Records from a collection:
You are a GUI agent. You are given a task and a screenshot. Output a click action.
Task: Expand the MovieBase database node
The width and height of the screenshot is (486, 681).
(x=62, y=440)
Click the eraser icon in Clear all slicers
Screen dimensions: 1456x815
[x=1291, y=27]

Task goal:
Replace "click action" with "tap action" throughout the records, keeping every other line and word unchanged.

Written solution:
You are a GUI agent. You are given a task and a screenshot. Output a tap action.
Task: Expand the MovieBase database node
The width and height of the screenshot is (486, 681).
(x=62, y=440)
Click the eraser icon in Clear all slicers
Screen dimensions: 1456x815
[x=1291, y=27]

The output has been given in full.